Iglesia católica pide perdón a dominicanos
El cardenal Nicolás de Jesús López Rodríguez pidió actuar con firmeza.
Foto: efe

Santo Domingo — El cardenal Nicolás de Jesús López Rodríguez pidió perdón ayer a los dominicanos por los sacerdotes implicados en violaciones sexuales y abusos a menores, mientras la Conferencia del Episcopado aclaró que las razones que llevaron al Papa a destituir al nuncio Jósef Wesolowski no se basan en los rumores de prensa que presentan al diplomático como un pederasta.

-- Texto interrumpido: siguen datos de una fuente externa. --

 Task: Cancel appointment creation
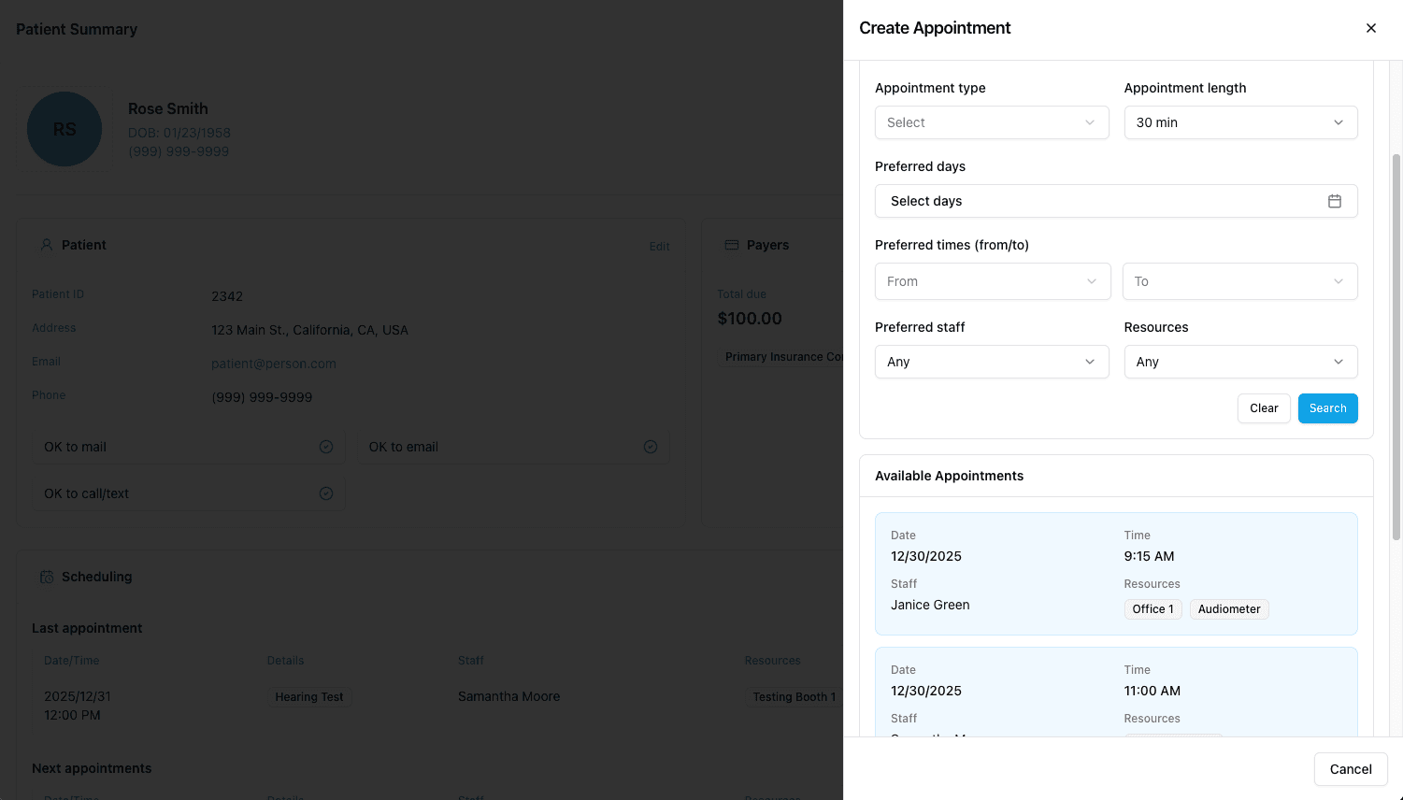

La misma Conferencia recordó que en los últimos años se registran ocho casos de escándalos de sacerdotes relacionados con violaciones sexuales y abusos a menores. Ante esa situación el cardenal López Rodríguez planteó que la iglesia tiene que “reconocer con humildad que estamos ante una situación que a los hijos e hijas de la iglesia Católica nos preocupa y avergüenza”.

López Rodríguez dijo además que hay que pedir perdón, “a las víctimas de los desalmados que han abusado de ellos y a sus familiares”. “Esta súplica de perdón la extiendo a la comunidad de la Iglesia Católica que se siente humillada con estos abusos incalificables”.

Añadió que la iglesia Católica también pide perdón al pueblo dominicano “que está contemplando este lamentable espectáculo con incredulidad e indignación”. “Lo que todos hemos visto no tiene justificación”, puntualizó.

Solicitó “encarecidamente” a la justicia dominicana a que actúe “con firmeza y claridad, en base investigaciones muy serias, estableciendo las sanciones que están previstas en el Código Penal”.

El cardenal López Rodríguez también planteó que “urge purificar a la Iglesia sacando del ministerio a quienes lo ejercen indignamente y no merecen llamarse sacerdotes”.

La lectura del documento, que se llevó a cabo en la sede de la Conferencia del Episcopado Dominicano en esta capital, estuvo a cargo de los sacerdotes Manuel Ruiz, Carmelo Santana Jerez y Joaquín Domínguez.

Ruiz presentó a los comunitarios que aparecen en reportaje de televisión ofreciendo declaraciones sobre supuestas violaciones sexuales de menores cometidas por el sacerdote polaco Wojciech (Alberto) Gil, quien huyó a su país después de que la Fiscalía inició una investigación en su contra.

De su lado, los comunitarios negaron que hayan declarado que el exnuncio haya violado a niños en su presencia, como denunció un programa de televisión.